Smart Screen Exclusive

Discovering The Next Apple TV

By Paul Sweeting

Apple will hold its fall media event on September 9th, where it is expected to unveil an array of new hardware, including a new iPhone 6S and 6S Plus. One item that apparently will not be on the agenda, however, is the launch of Apple’s long-awaited over-the-top subscription video service.

According to multiple reports, which Apple has not tried to shoot down, Apple has pushed back the launch until sometime in 2016 as it continues to negotiate with the TV networks over streaming rights and other elements of the system.

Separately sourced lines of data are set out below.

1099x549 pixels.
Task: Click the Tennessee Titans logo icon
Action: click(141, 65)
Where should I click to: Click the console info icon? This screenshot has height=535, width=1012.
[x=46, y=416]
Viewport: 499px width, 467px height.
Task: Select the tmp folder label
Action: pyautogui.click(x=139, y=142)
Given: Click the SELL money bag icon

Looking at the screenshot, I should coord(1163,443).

That doesn’t mean there will be no interesting TV news,  however. In addition to the new iPhone hardware Apple is widely expected to introduce the next generation of its Apple TV set-top box that will feature a number of significant upgrades.

According to the usually well-sourced 9to5 Mac, the new version will be the first to run a full-blown iOS core, in this case a TV-optimized version of iOS 9, powered by the same A8 CPU in the latest iPhones.

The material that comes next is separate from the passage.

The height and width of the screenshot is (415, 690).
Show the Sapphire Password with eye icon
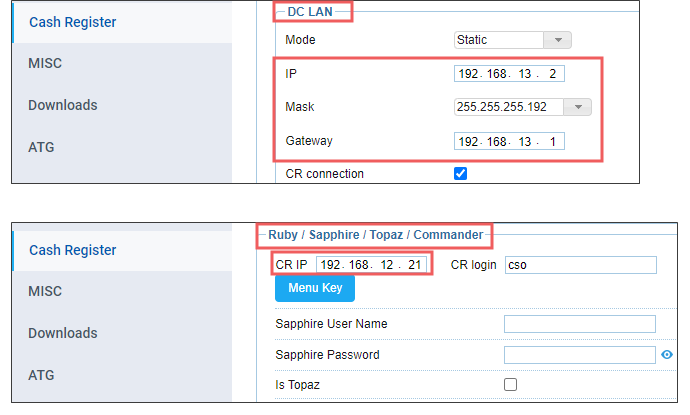click(667, 355)
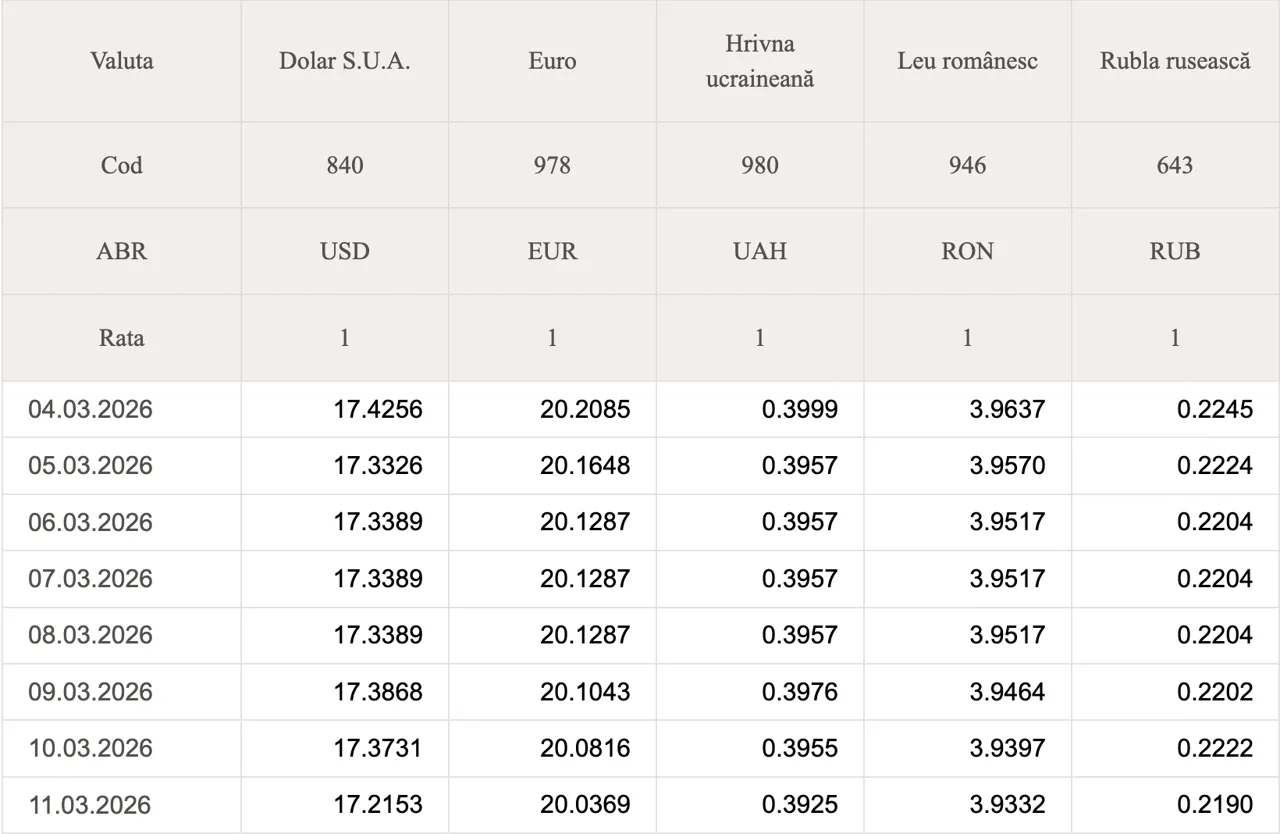Click currency code 643 cell

1175,165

From a hardware and OS perspective, the new Apple TV, slimmer and slightly wider than previous versions, essentially will be an iPhone on the set-top, capable of doing anything an iPhone can do, short of making phone calls.

Apple will also reportedly release a TV SDK, opening the platform for the first time to third-party developers.

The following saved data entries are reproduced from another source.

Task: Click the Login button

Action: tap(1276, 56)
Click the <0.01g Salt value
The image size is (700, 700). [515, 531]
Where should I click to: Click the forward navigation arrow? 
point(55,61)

The SDK and iOS core are good news for developers because they already know how to develop for the platform and it will make apps more easily portable from one device to the other, allowing developers to stitch together the set-top and mobile experience in ways they haven’t been able to before.

The full iOS 9 core could add a number of other capabilities to Apple TV, however, including support for Siri and for Proactive search.

Apple introduced Proactive with the rollout of iOS 9 earlier this year in response to Microsoft’s Cortana and Google’s Google Now.  It allows a device to search across different buckets of data, such as apps, contacts, maps and calendars to surface relevant information from one application while using another. If a user has a calendar appointment coming up, for instance, a map view can appear with an estimated arrival time, directions, and a time to leave indicator based on traffic. Proactive is also able to trigger push notifications to help the user avoid missing calendar events.

Though designed as an enhancement to Siri, the capabilities of Proactive could also be the foundation of a pretty interesting discovery and recommendation engine on Apple TV.

Using Proactive search, an Apple TV user could, in principle, search for “James Bond” and be shown results from the iTunes Store, Netflix, Crackle and whatever other services they have on the device. Because Proactive is part of the operating system, it would already have access to the data in those apps, including profile information, favorites and previously viewed titles, as well as the metadata associated with them, without needing APIs. Thus, the Apple TV could potentially surface content from one app while the user is viewing similar content in another.

Whether Apple has plans to actually enable that sort of discovery, of course, is unknown at this point. 9to5 Mac speculates that Apple wouldn’t activate something like that until Apple TV is well-populated with third-party apps, which sounds reasonable. As a threshold matter, though, will have the hardware and OS capabilities to support much more robust search and discovery tools that it has had up to now.